President Eisenhower holds his weekly news conferences on Wednesday mornings. They end promptly a half hour after they begin. Then at noon we gather for lunch in the Mess and listen to a recording. Ike’s 190th news conference on August 24, 1960 ended at 11:01 with this exchange:

Q. Charles H. Mohr, Time Magazine: ….many people have been trying to get at the degree that he (Nixon) has—I don’t want to use the word “participated”—but acted in important decisions, and it is hard to pin down.

THE PRESIDENT. Well, it seems to me that there is some confusion here—haziness—that possibly needs a lot of clarification….the Vice President has participated for 8 years, or 71/2 years, in all of the consultative meetings that have been held….But no one, and no matter how many differences or whether they are all unanimous—no one has the decisive power. There is no voting.

Q. Mr. Mohr: We understand that the power of decision is entirely yours, Mr. President. I just wondered if you could give us an example of a major idea of his that you adopted in that role, as the decider and final—-

THE PRESIDENT. If you give me a week, I might think of one. I don’t remember.

Jack Bell, the senior wire service reporter, hurriedly closes the news conference: Thank you, Mr. President.

This was a startling answer. The next day I asked John Eisenhower, the assistant staff secretary, if he could throw any light on his father’s “give me a week,” which was to become a recurring line of attack on Nixon, even devolving into a laugh line on late night TV. John explained: The President, anxious to get out of there, meant “I will be back next week and then will answer your question.” This last-question- defense might fit Ike’s obvious misstatement; he was famous for answers that left reporters confused (some delivered for that purpose). But neither Ike nor the reporters returned to this question at the next news conference.

By mid-September, Mac Moos and I—the President’s speechwriters—were preparing drafts for what we believed was to be an active campaign around the country on behalf of Nixon and his running mate, UN ambassador Henry Cabot Lodge. Yet as the weeks went by it was beginning to sound like Gilbert and Sullivan’s Pirates of Penzance in which the policemen keep singing “we go, we go, we go” and the general responds “but you don’t go.” Why weren’t we going?  What we were to learn, years later, was that Mamie Eisenhower and the President’s doctor, deeply concerned about Ike’s health, secretly asked Nixon to declined Ike’s offer of a vigorous schedule. Ike was irritated and confused to be turned down.

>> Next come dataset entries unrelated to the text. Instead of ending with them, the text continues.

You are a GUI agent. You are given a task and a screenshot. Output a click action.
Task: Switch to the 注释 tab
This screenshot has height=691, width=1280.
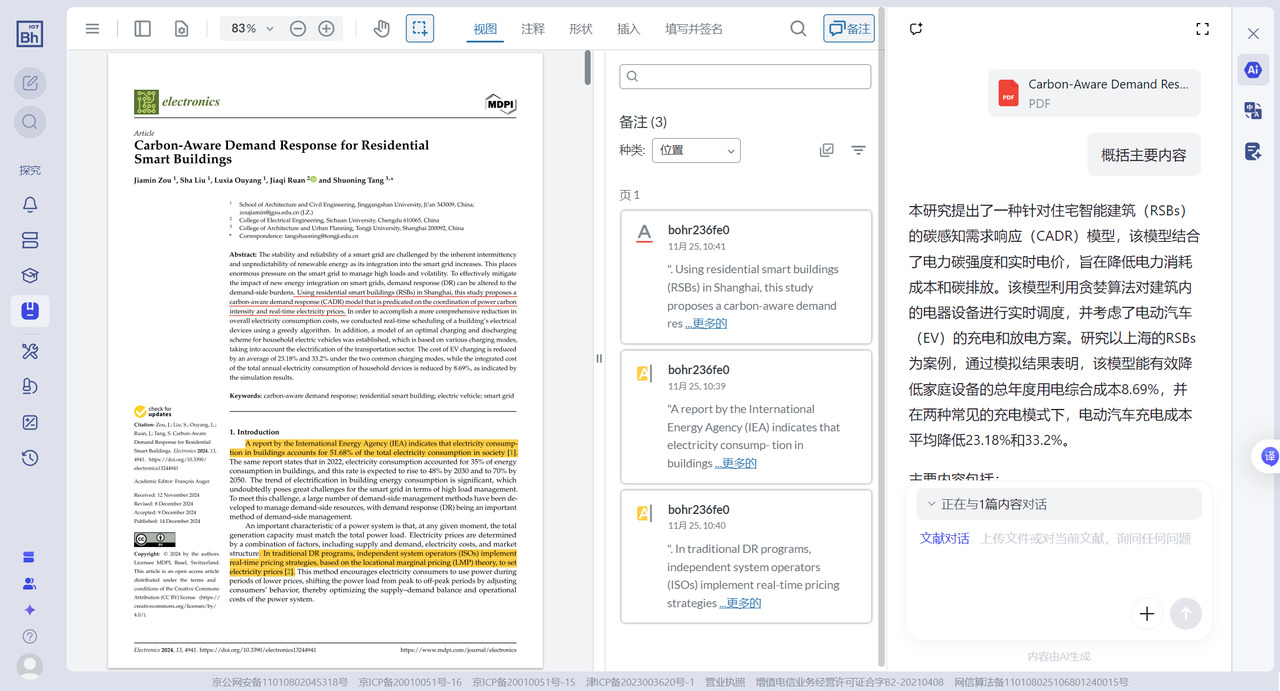pyautogui.click(x=533, y=29)
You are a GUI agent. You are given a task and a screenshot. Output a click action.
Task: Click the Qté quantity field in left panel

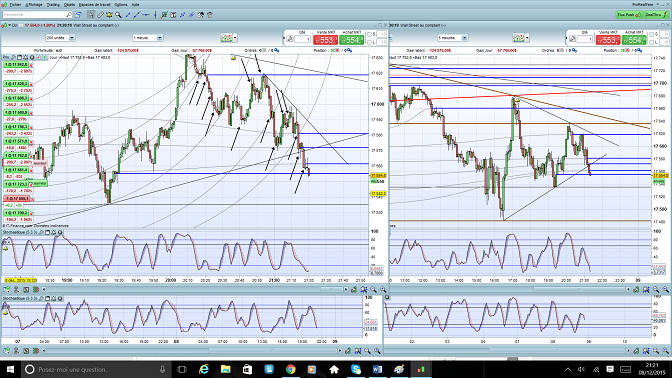coord(302,39)
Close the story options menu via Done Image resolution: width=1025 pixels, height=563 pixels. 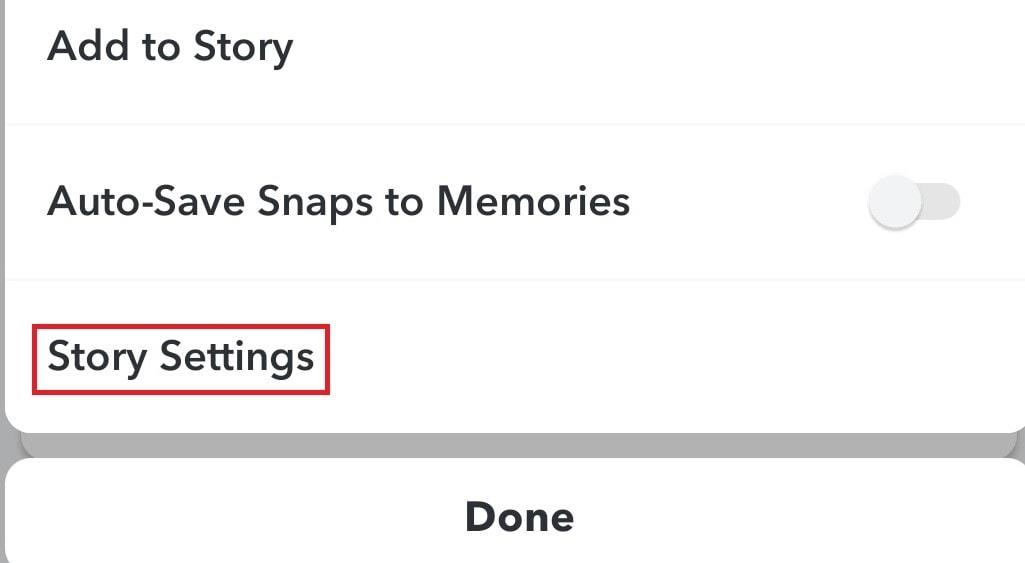pyautogui.click(x=519, y=516)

Finally, in the campaign’s last week, the President spoke at rallies in Philadelphia, in and around New York City, and in Cleveland.   At Garden City, New York, 10 a.m., November 2:

For 8 years I have worked intimately with the two men who are today your national candidates. I know them intimately. I have seen them undertake the tasks which I have requested of them, with the utmost enthusiasm, never with a complaint or with any excuses for avoiding a duty. Instead, no matter what it meant in sleepless nights and long roads of travel, they have always been ready to do it. And the point is, they have done it effectively. They know. They know about the problems that are brought before the President…

White House reporters told me they had rarely seen Eisenhower speak with the passion of that week. Kennedy was elected with 49.71 percent of the total vote; Nixon had 49.55 percent. If 11,424 votes could have shifted in five states, Nixon would be president. Nixon’s campaign had errors for everyone. Everyone had a favorite “what if,” and everyone was right. What if Eisenhower had made a few more speeches in the right places….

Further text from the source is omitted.